A sweeping court endorsement of marriage rights seems unlikely. But by striking down a key section of the federal Defense of Marriage Act - the indefensible 1996 law signed by President Bill Clinton, who now opposes it - the justices could advance equality at least incrementally.
The Obama administration has declared the act unconstitutional but continues to enforce it while it's under court consideration. That means same-sex couples are being denied more than 1,100 federal benefits provided to their opposite-sex counterparts, such as Social Security survivor payments and inheritance-tax reprieves. It's time legally married gay and straight Americans were treated equally under the law.
In the other case before the court last week, former U.S. Solicitor General Ted Olsen made a strong argument that California's Proposition 8, which defines marriage as being between a man and a woman, should be overturned. Olson argued that it "walls off gays and lesbians from marriage, the most important relation in life."

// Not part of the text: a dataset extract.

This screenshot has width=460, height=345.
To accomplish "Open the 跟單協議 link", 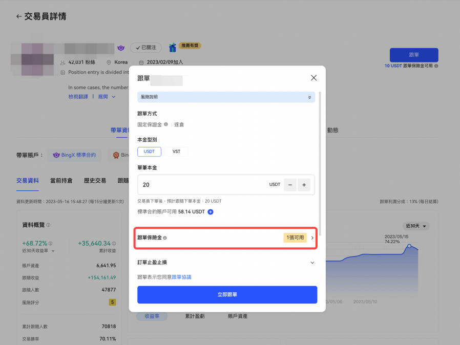I will [183, 277].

Olson wants the court to find that same-sex couples nationwide have the right to marry. Currently, only nine states and the District of Columbia allow gay marriage. Another handful, including New Jersey, permit civil unions, but studies show such relationships are treated as inferior to marriage.
The country's views on same-sex marriage have evolved quickly in recent years, though perhaps not as quickly as advocates would like. A recent Washington Post-ABC News poll found that public support for gay marriage has reached an all-time high of 58 percent, up 21 percentage points over the last decade. And President Obama himself abandoned his opposition to gay marriage last year.
These shifts are making the legal questions more urgent and their answers more obvious. In the long run, while religious rights also must be protected, same-sex couples simply can't be denied the same civil rights as others.